>> begin
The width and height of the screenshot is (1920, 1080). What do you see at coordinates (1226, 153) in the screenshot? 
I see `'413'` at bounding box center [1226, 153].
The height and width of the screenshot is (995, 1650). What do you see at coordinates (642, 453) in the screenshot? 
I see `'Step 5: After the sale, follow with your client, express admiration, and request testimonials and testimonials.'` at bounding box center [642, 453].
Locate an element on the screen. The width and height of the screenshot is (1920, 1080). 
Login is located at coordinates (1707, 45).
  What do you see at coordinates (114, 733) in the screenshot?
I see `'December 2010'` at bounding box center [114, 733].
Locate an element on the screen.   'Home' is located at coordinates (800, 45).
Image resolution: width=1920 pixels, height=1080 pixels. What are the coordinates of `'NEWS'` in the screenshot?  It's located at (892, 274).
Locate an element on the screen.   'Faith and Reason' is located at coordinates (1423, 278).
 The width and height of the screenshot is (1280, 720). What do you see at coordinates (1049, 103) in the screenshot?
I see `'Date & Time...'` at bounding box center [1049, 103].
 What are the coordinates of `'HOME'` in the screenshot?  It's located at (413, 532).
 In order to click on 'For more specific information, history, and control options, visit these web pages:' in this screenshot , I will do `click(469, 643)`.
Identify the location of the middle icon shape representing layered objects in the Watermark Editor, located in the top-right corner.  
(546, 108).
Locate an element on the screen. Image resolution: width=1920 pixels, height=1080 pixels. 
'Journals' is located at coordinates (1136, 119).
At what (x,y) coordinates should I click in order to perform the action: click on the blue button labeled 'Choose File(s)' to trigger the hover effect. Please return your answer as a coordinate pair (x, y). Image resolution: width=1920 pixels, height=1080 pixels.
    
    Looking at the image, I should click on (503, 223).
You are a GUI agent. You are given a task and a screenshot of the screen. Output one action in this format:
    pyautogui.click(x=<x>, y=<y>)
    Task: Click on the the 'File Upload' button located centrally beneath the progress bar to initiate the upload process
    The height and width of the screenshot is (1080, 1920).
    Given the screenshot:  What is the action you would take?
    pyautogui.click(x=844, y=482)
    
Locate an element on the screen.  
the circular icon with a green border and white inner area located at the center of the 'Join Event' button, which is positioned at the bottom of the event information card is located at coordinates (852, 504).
>> end
Work instructions
Present the listing above as a numbered list, one entry per line, with blank lines omitted.

Final answer
1. The width and height of the screenshot is (1920, 1080). What do you see at coordinates (1226, 153) in the screenshot? 
2. I see `'413'` at bounding box center [1226, 153].
3. The height and width of the screenshot is (995, 1650). What do you see at coordinates (642, 453) in the screenshot? 
4. I see `'Step 5: After the sale, follow with your client, express admiration, and request testimonials and testimonials.'` at bounding box center [642, 453].
5. Locate an element on the screen. The width and height of the screenshot is (1920, 1080). 
6. Login is located at coordinates (1707, 45).
7.   What do you see at coordinates (114, 733) in the screenshot?
8. I see `'December 2010'` at bounding box center [114, 733].
9. Locate an element on the screen.   'Home' is located at coordinates (800, 45).
10. Image resolution: width=1920 pixels, height=1080 pixels. What are the coordinates of `'NEWS'` in the screenshot?  It's located at (892, 274).
11. Locate an element on the screen.   'Faith and Reason' is located at coordinates (1423, 278).
12.  The width and height of the screenshot is (1280, 720). What do you see at coordinates (1049, 103) in the screenshot?
13. I see `'Date & Time...'` at bounding box center [1049, 103].
14.  What are the coordinates of `'HOME'` in the screenshot?  It's located at (413, 532).
15.  In order to click on 'For more specific information, history, and control options, visit these web pages:' in this screenshot , I will do `click(469, 643)`.
16. Identify the location of the middle icon shape representing layered objects in the Watermark Editor, located in the top-right corner.  
17. (546, 108).
18. Locate an element on the screen. Image resolution: width=1920 pixels, height=1080 pixels. 
19. 'Journals' is located at coordinates (1136, 119).
20. At what (x,y) coordinates should I click in order to perform the action: click on the blue button labeled 'Choose File(s)' to trigger the hover effect. Please return your answer as a coordinate pair (x, y). Image resolution: width=1920 pixels, height=1080 pixels.
21.     Looking at the image, I should click on (503, 223).
22. You are a GUI agent. You are given a task and a screenshot of the screen. Output one action in this format:
23.     pyautogui.click(x=<x>, y=<y>)
24.     Task: Click on the the 'File Upload' button located centrally beneath the progress bar to initiate the upload process
25.     The height and width of the screenshot is (1080, 1920).
26.     Given the screenshot:  What is the action you would take?
27.     pyautogui.click(x=844, y=482)
28. Locate an element on the screen.  
29. the circular icon with a green border and white inner area located at the center of the 'Join Event' button, which is positioned at the bottom of the event information card is located at coordinates (852, 504).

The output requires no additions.